§ **Required action**
Send back the line that contains "Screen dimensions: 460x381" and all lines following it through the end of the data below, exactly, omitting pictures.

◆ ◆ ◆ ◆

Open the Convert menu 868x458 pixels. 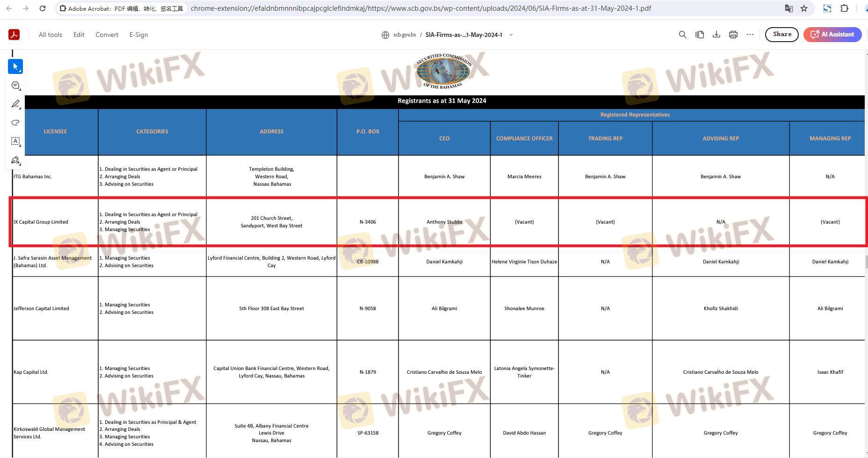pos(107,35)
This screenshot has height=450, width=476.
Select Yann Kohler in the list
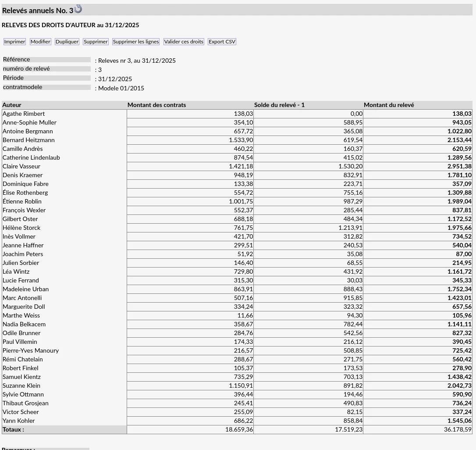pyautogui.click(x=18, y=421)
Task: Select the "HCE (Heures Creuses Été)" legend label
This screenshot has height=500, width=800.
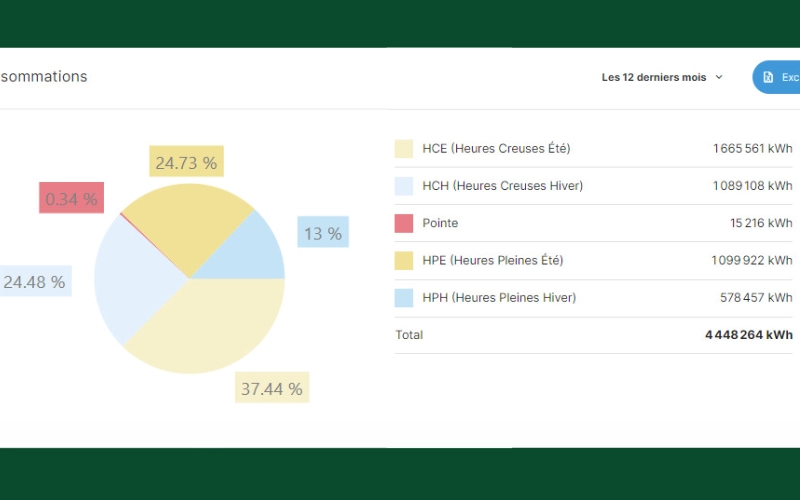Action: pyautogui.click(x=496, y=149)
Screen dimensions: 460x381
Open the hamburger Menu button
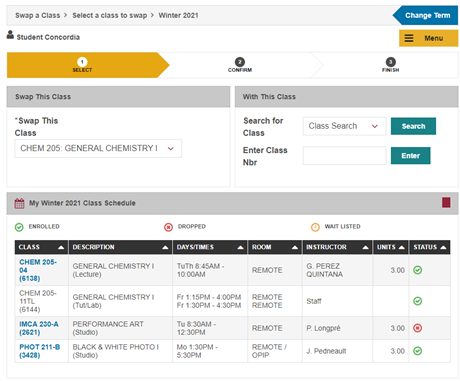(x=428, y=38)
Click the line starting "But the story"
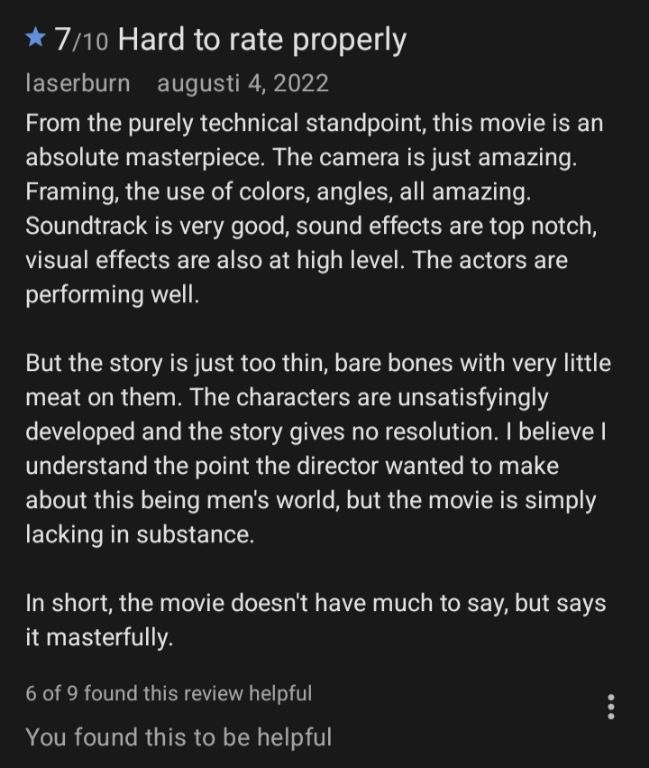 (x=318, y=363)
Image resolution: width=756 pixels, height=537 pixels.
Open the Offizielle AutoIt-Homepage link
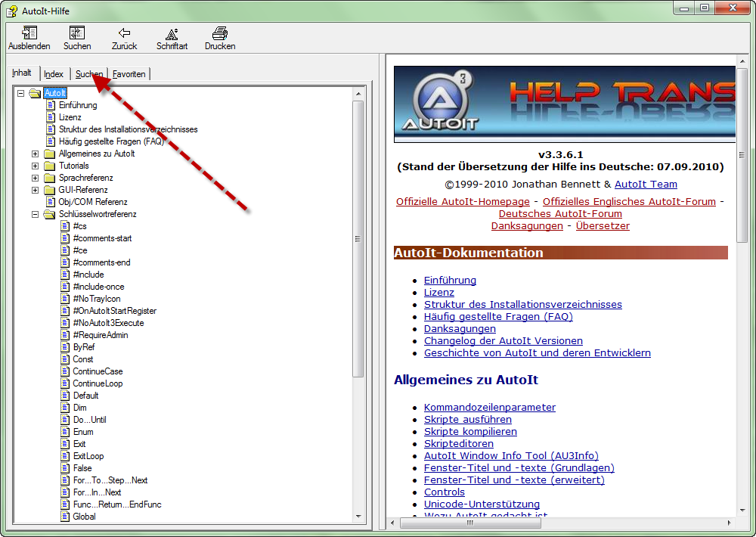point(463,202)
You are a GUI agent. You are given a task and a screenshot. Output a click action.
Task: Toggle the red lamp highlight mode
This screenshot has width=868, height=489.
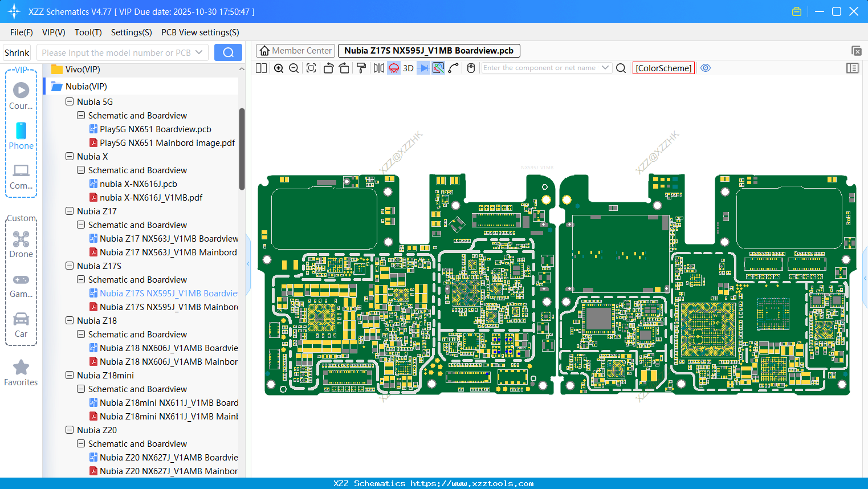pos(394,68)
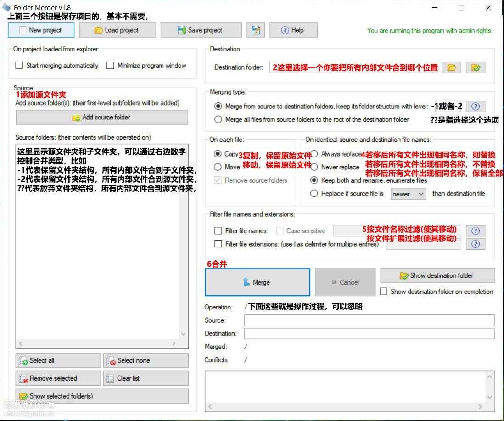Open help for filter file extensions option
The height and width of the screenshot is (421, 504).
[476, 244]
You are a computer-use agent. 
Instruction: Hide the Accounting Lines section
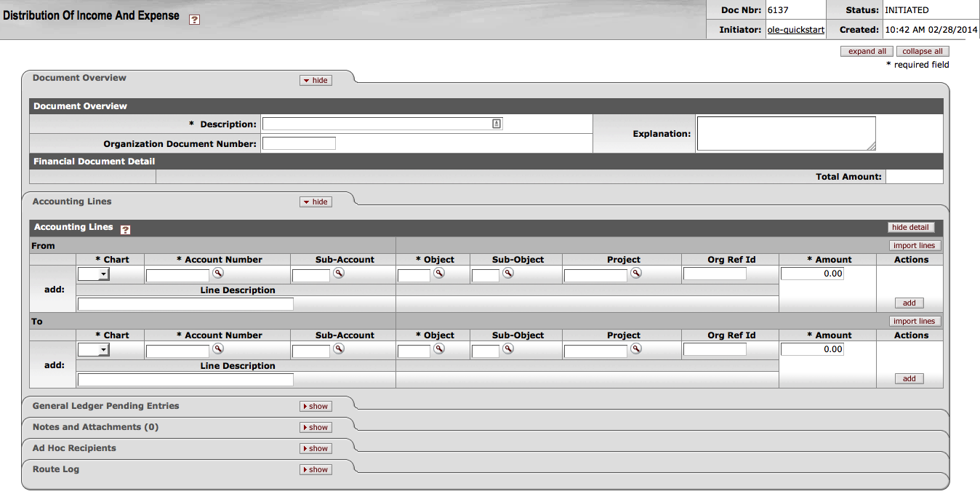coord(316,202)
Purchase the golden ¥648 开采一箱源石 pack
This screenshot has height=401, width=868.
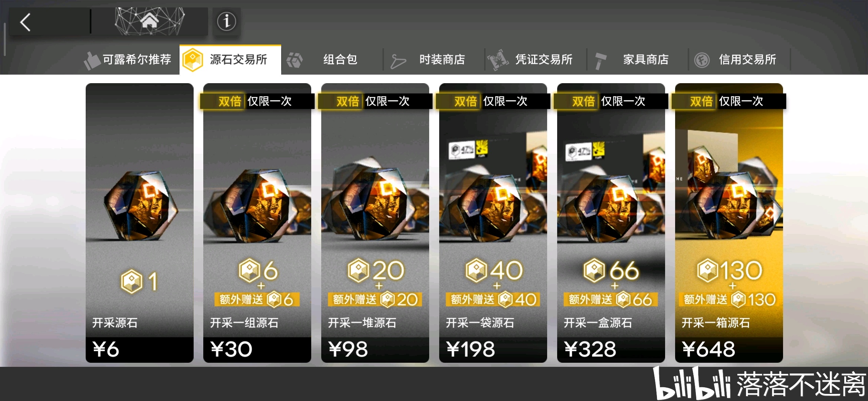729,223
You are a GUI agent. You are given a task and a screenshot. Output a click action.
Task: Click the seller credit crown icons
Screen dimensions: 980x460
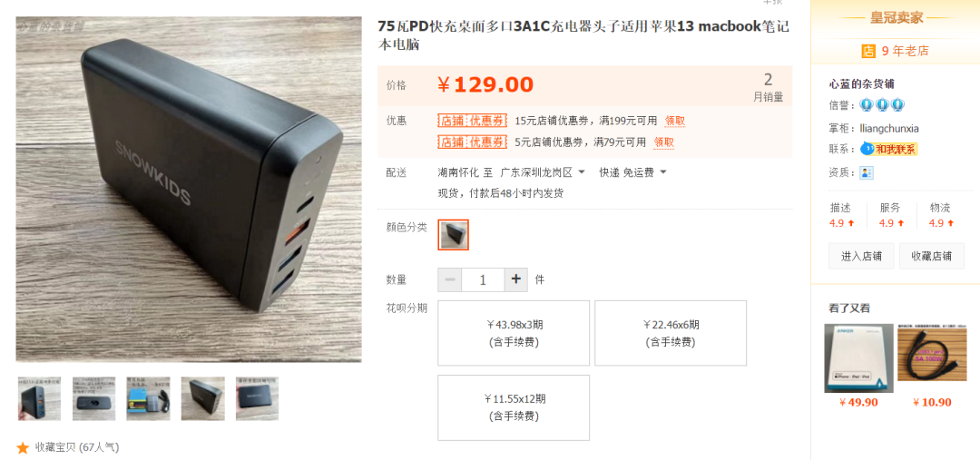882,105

◆ ◆ ◆ ◆

§ **Exercise answer**
Screen dimensions: 460x381
Open the hamburger Menu button
(x=428, y=38)
Click the line starting "But the story"
 (x=318, y=363)
Image resolution: width=756 pixels, height=537 pixels.
Open the Offizielle AutoIt-Homepage link
point(463,202)
You are a GUI agent. You are given a task and a screenshot. Output a click action.
Task: Toggle the red lamp highlight mode
This screenshot has width=868, height=489.
pos(394,68)
Open help for filter file extensions option
The height and width of the screenshot is (421, 504).
[476, 244]
You are a computer-use agent. 
Instruction: Hide the Accounting Lines section
coord(316,202)
Purchase the golden ¥648 开采一箱源石 pack
This screenshot has height=401, width=868.
729,223
You are a GUI agent. You are given a task and a screenshot. Output a click action.
Task: Click the seller credit crown icons
Screen dimensions: 980x460
882,105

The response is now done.